Curatives And Correctives "Let Me Heal" weaves lines between service and education, internship and apprenticeship

Let Me Heal: The Opportunity to Preserve Excellence in American Medicine

Kenneth M. Ludmerer (Oxford University Press, 2015) 431 pages, with notes and index

Graduates of medical school receive the M.D. degree and are called “doctor,” but they are not yet ready to take care of their patients. Rather, every newly minted physician continues for a further three-to-nine years of training collectively called graduate medical education (GME), commonly referred to as internship, residency, and fellowship. In these years, they learn how to practice medicine and they specialize, transforming from a medical school graduate into an internist, psychiatrist, gynecologist, surgeon, etc. Let Me Heal traces the emergence and development of American graduate medical education from its origins in the nineteenth century to the challenges it faces in the 21st.
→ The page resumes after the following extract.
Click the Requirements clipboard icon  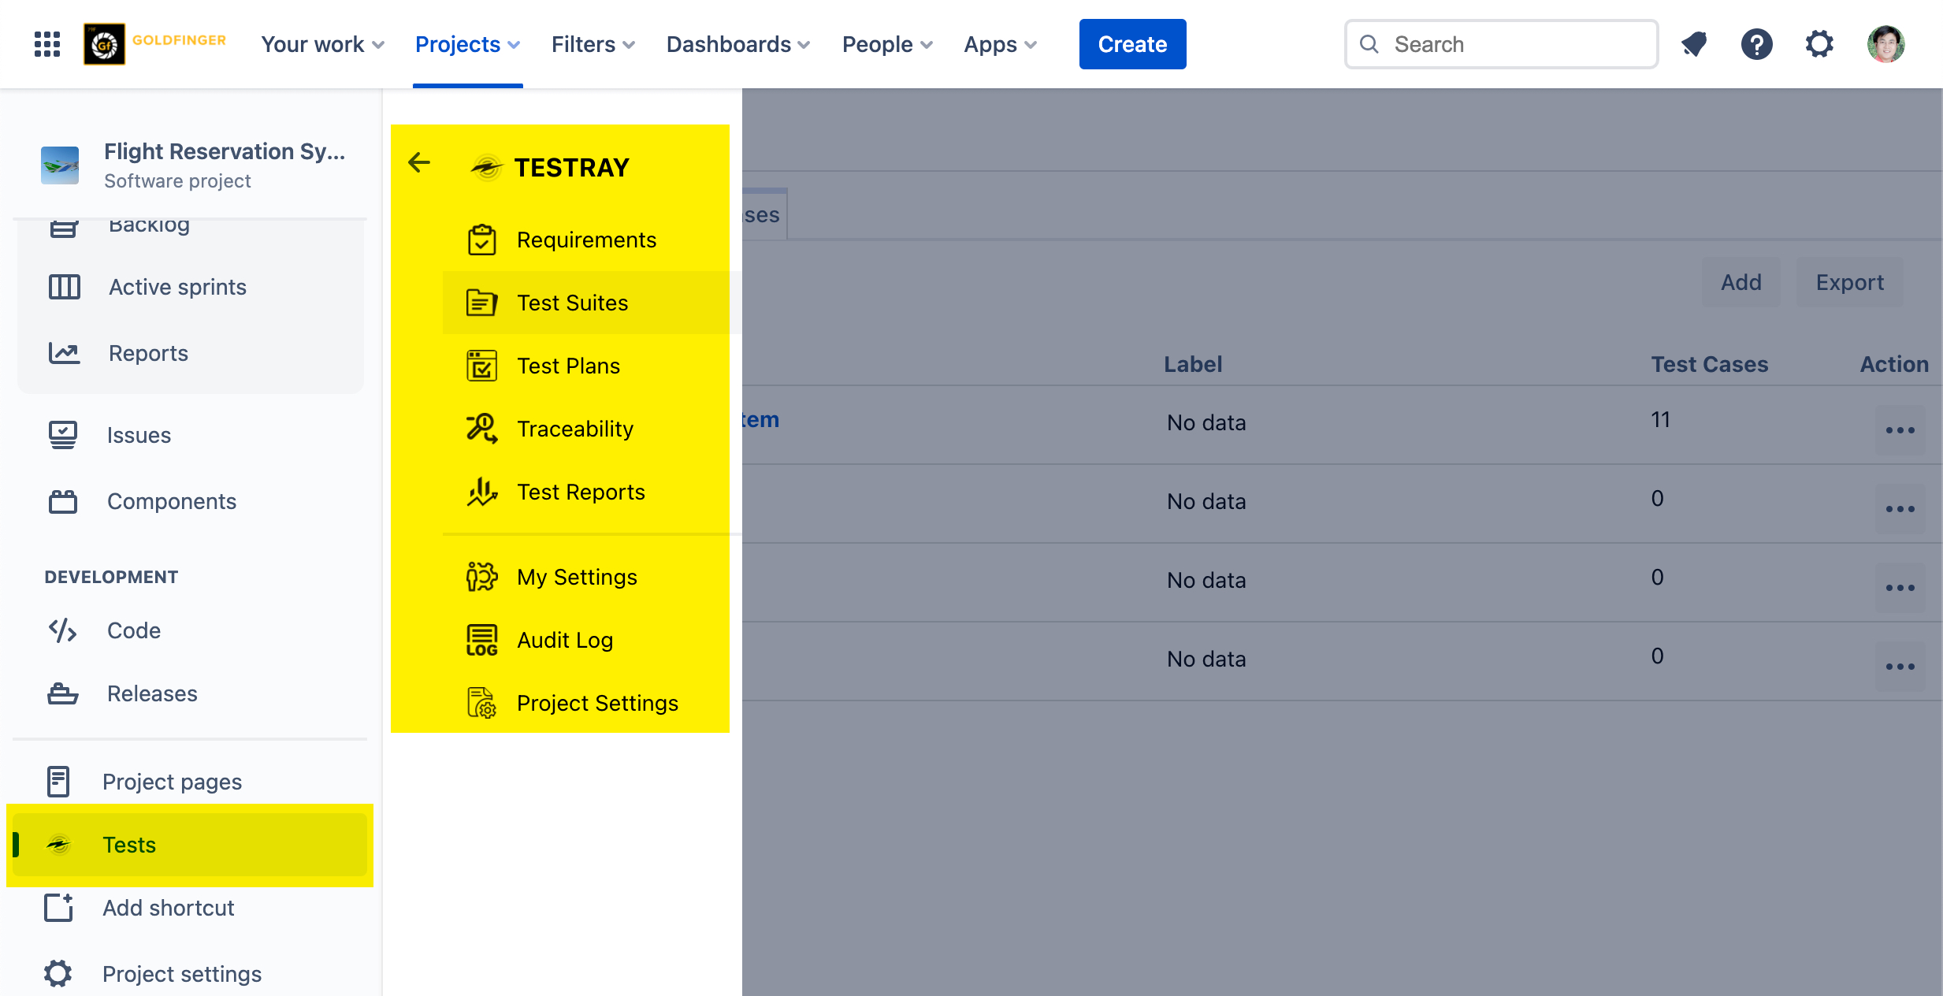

Kenneth M. Ludmerer approaches this subject as both a practicing academic physician and a professional historian at Washington University whose two previous books, Learning to Heal: Development of American Medical Education (1986) and Time to Heal:American Medical Education from the Turn of the Century to the Era of Managed Care (1999), detail the creation, reform, and institutionalization of medical schools in the United States. This third book builds on his expertise in medical education to explore the next stage of physicians’ training. Surprisingly, it is the first book-length history of GME, a crucial stage in the development of doctors that, more than medical school, teaches them how to care for the ill.

Organized chronologically, the book begins by examining predecessors to the current residency system, focusing mostly on the quasi-apprenticeships available at some elite east coast teaching hospitals in the 1800s. It then traces the familiar story of how this apprenticeship model blended with the German academic tradition of assistantships to form the uniquely American residency system, first at Johns Hopkins then, through Hopkins’ missionary-like graduates, around the country. Crucially, Ludmerer does not draw a straight line from Hopkins residencies to modern GME, as many other authors have facilely framed. Instead, he demonstrates how these early opportunities differed from current practices. Specifically, he highlights the heavy research focus of the early programs and the effort to create not specialty clinical care providers but clinical investigators who would discover new knowledge and train the next generation of doctors.
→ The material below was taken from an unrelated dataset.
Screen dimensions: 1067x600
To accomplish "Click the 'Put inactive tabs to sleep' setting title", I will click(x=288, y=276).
Its rarity also distinguished early GME from its modern form. When Johns Hopkins accepted its first resident in the 1880s, medical education in the United States was a for-profit, haphazard affair, as Ludmerer depicted in detail in his previous books. Reform efforts in the late 19th and early 20th centuries, headlined by the Flexner Report, focused on improving medical school; residency remained limited to the elite few practitioners focused on a career in the ivory tower (GME was not required to practice medicine by any state until 1904). By the 1910s, with medical schools rapidly improving, professional organizations like the American Medical Association turned their attention to internship—the first year of supervised hospital practice after medical school. They issued guidelines, constructed lists of approved programs, and tried to formalize the process; it nonetheless remained an ad hoc affair. Only a dozen states required internships to practice in 1925.
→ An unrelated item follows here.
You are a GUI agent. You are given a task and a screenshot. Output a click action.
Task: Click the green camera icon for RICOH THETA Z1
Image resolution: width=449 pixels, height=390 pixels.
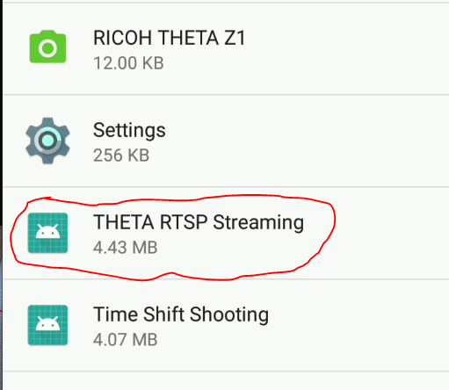pos(47,47)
When explaining the emergence of the internship, Ludmerer initiates a thread that runs through the remainder of his book: service v. education. To what extent was internship/residency a service to the hospital, providing cheap, highly skilled labor, and to what extent was it a purely educational experience for the residents, like medical school? Ludmerer takes pains to differentiate internships from the apprenticeship experience featured in many 19th century hospitals, identifying the latter as service-oriented. In contrast, internships included didactic lectures, teaching conferences, case reports, reading journals, and close interactions between faculty and interns to foster pedagogy. Academic institutions largely maintained this distinction, but as internships spread to community hospitals, the line between service and education blurred. As physicians working long hours for room and board (and perhaps a pittance of a salary), interns represented a great source of cheap labor, taking care of patients in the hospital while fully trained doctors focused on their profitable office practices. The struggles of the profession to manage this tension recurred throughout the twentieth century and into the present.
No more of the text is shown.